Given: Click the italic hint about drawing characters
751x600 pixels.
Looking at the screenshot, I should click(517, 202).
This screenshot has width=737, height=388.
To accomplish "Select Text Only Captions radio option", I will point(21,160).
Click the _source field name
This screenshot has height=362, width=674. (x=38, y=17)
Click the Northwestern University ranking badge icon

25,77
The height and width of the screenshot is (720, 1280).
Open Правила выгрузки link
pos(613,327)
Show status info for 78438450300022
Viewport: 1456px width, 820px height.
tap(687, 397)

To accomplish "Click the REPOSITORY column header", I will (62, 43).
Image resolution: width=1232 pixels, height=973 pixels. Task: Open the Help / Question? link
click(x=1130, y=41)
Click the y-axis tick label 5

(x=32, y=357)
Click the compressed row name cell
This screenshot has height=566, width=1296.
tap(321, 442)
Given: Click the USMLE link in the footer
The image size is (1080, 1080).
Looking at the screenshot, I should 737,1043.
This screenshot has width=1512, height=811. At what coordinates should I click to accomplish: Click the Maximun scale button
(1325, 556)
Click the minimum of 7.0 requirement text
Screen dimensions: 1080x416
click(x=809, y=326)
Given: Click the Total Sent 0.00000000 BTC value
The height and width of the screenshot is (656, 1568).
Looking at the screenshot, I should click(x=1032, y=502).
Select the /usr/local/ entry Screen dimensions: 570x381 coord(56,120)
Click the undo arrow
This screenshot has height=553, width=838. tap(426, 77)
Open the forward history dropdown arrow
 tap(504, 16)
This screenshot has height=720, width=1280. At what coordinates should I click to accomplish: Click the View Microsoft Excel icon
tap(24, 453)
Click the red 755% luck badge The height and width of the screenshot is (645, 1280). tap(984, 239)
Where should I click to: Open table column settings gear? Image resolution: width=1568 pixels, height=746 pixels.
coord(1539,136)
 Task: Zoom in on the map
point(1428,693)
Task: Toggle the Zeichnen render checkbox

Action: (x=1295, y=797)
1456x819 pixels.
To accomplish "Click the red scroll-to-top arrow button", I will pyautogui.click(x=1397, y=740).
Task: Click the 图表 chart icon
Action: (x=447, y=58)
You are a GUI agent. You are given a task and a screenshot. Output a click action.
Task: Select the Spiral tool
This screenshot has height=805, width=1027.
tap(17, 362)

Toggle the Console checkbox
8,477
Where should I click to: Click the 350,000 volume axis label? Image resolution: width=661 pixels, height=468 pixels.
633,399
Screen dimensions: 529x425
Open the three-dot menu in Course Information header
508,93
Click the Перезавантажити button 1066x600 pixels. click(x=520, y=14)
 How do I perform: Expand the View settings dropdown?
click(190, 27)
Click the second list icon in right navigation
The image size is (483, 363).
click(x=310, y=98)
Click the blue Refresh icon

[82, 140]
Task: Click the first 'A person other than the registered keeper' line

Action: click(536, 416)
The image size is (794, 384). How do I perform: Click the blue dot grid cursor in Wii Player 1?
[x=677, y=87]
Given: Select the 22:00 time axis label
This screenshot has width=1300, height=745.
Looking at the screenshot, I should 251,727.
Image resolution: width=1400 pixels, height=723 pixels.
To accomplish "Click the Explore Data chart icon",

#####

Transcribe the records above with every character unchanged.

Given: Click the italic hint about drawing characters
751x600 pixels.
Looking at the screenshot, I should click(517, 202).
This screenshot has width=737, height=388.
To accomplish "Select Text Only Captions radio option", I will point(21,160).
Click the _source field name
This screenshot has height=362, width=674. (x=38, y=17)
Click the Northwestern University ranking badge icon

25,77
The height and width of the screenshot is (720, 1280).
Open Правила выгрузки link
pos(613,327)
Show status info for 78438450300022
Viewport: 1456px width, 820px height.
tap(687, 397)

To accomplish "Click the REPOSITORY column header", I will (62, 43).
Image resolution: width=1232 pixels, height=973 pixels. Task: Open the Help / Question? link
click(x=1130, y=41)
Click the y-axis tick label 5

(x=32, y=357)
Click the compressed row name cell
This screenshot has height=566, width=1296.
tap(321, 442)
Given: Click the USMLE link in the footer
The image size is (1080, 1080).
Looking at the screenshot, I should 737,1043.
This screenshot has width=1512, height=811. At what coordinates should I click to accomplish: Click the Maximun scale button
(1325, 556)
Click the minimum of 7.0 requirement text
Screen dimensions: 1080x416
click(x=809, y=326)
Given: Click the Total Sent 0.00000000 BTC value
The height and width of the screenshot is (656, 1568).
Looking at the screenshot, I should click(x=1032, y=502).
Select the /usr/local/ entry Screen dimensions: 570x381 coord(56,120)
Click the undo arrow
This screenshot has height=553, width=838. tap(426, 77)
Open the forward history dropdown arrow
 tap(504, 16)
This screenshot has height=720, width=1280. At what coordinates should I click to accomplish: Click the View Microsoft Excel icon
tap(24, 453)
Click the red 755% luck badge The height and width of the screenshot is (645, 1280). tap(984, 239)
Where should I click to: Open table column settings gear? Image resolution: width=1568 pixels, height=746 pixels.
coord(1539,136)
 Task: Zoom in on the map
point(1428,693)
Task: Toggle the Zeichnen render checkbox

Action: (x=1295, y=797)
1456x819 pixels.
To accomplish "Click the red scroll-to-top arrow button", I will pyautogui.click(x=1397, y=740).
Task: Click the 图表 chart icon
Action: (x=447, y=58)
You are a GUI agent. You are given a task and a screenshot. Output a click action.
Task: Select the Spiral tool
This screenshot has height=805, width=1027.
tap(17, 362)

Toggle the Console checkbox
8,477
Where should I click to: Click the 350,000 volume axis label? Image resolution: width=661 pixels, height=468 pixels.
633,399
Screen dimensions: 529x425
Open the three-dot menu in Course Information header
508,93
Click the Перезавантажити button 1066x600 pixels. click(x=520, y=14)
 How do I perform: Expand the View settings dropdown?
click(190, 27)
Click the second list icon in right navigation
The image size is (483, 363).
click(x=310, y=98)
Click the blue Refresh icon

[82, 140]
Task: Click the first 'A person other than the registered keeper' line

Action: click(536, 416)
The image size is (794, 384). How do I perform: Click the blue dot grid cursor in Wii Player 1?
[x=677, y=87]
Given: Select the 22:00 time axis label
This screenshot has width=1300, height=745.
Looking at the screenshot, I should 251,727.
Image resolution: width=1400 pixels, height=723 pixels.
To accomplish "Click the Explore Data chart icon",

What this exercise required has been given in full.